TEXT TO READ.
* start *

Adds `examples/fleet_e2e_demo/` — composes fleet_auth_callout's
existing pieces (Zitadel + auth callout deploy) with per-device
machine-user provisioning (one ZitadelSetupScore call per VM) and
FleetDeviceSetupScore using FleetDeviceAuth::ZitadelJwt. The harness
expects pre-provisioned libvirt VMs (one per device) reachable via
`FLEET_E2E_VM_<i>_IP` env vars; full VM provisioning via
ProvisionVmScore is a follow-up — keeping the harness observable in
pieces during the cold-start debugging tomorrow.
Constituent helpers in `fleet_auth_callout::lib.rs` flipped from
private to `pub` (deploy_zitadel, wait_for_zitadel_ready,
ensure_issuer_seed, build_and_load_callout_image, etc.) so the new
harness composes them rather than re-implementing.
`bring_up_full_stack`:
1. Ensure k3d cluster (re-uses fleet_auth_callout's create_k3d).
2. Deploy Zitadel + Postgres.
3. CoreDNS rewrite + wait for Zitadel HTTP + wait for the
chart-provisioned `iam-admin-pat` secret. (Last step is new and
load-bearing — without it ZitadelSetupScore races the chart's
setup job and fails on first cold-run.)
4. ZitadelSetupScore for project + API app + roles + admin
machine-user (admin gets fleet-admin role grant).
5. Issuer NKey from a persisted secret + NATS deploy with
auth_callout block + callout pod.

* end *

REQUIRED TASKS.
**A)** List the helper functions named inside the parentheses in the fleet demo text.
**B)** In the fleet demo text, what goes wrong if the setup skips waiting for the `iam-admin-pat` secret?
**C)** Rewrite the part of the fleet demo text that begins at the words "Constituent helpers in" and stops after "fleet-admin role grant).", replacing "load-bearing" with "essential".
The listing comes from a separate source.

SOURCE DATA.
* start *

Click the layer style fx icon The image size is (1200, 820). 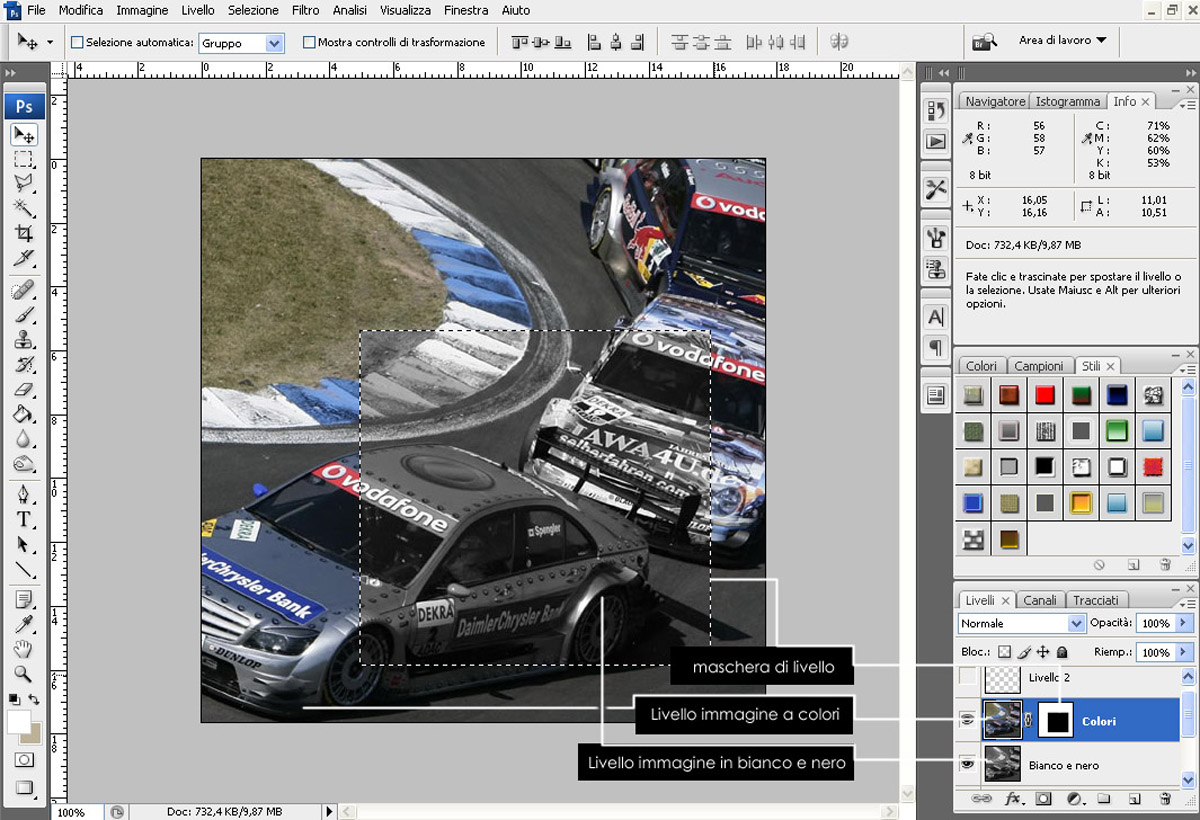coord(1012,799)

* end *

SOLUTIONS TO THE TASKS.
**A)** deploy_zitadel, wait_for_zitadel_ready, ensure_issuer_seed, build_and_load_callout_image

**B)** ZitadelSetupScore races the chart's setup job and fails on the first cold run.

**C)**
Constituent helpers in `fleet_auth_callout::lib.rs` flipped from
private to `pub` (deploy_zitadel, wait_for_zitadel_ready,
ensure_issuer_seed, build_and_load_callout_image, etc.) so the new
harness composes them rather than re-implementing.
`bring_up_full_stack`:
1. Ensure k3d cluster (re-uses fleet_auth_callout's create_k3d).
2. Deploy Zitadel + Postgres.
3. CoreDNS rewrite + wait for Zitadel HTTP + wait for the
chart-provisioned `iam-admin-pat` secret. (Last step is new and
essential — without it ZitadelSetupScore races the chart's
setup job and fails on first cold-run.)
4. ZitadelSetupScore for project + API app + roles + admin
machine-user (admin gets fleet-admin role grant).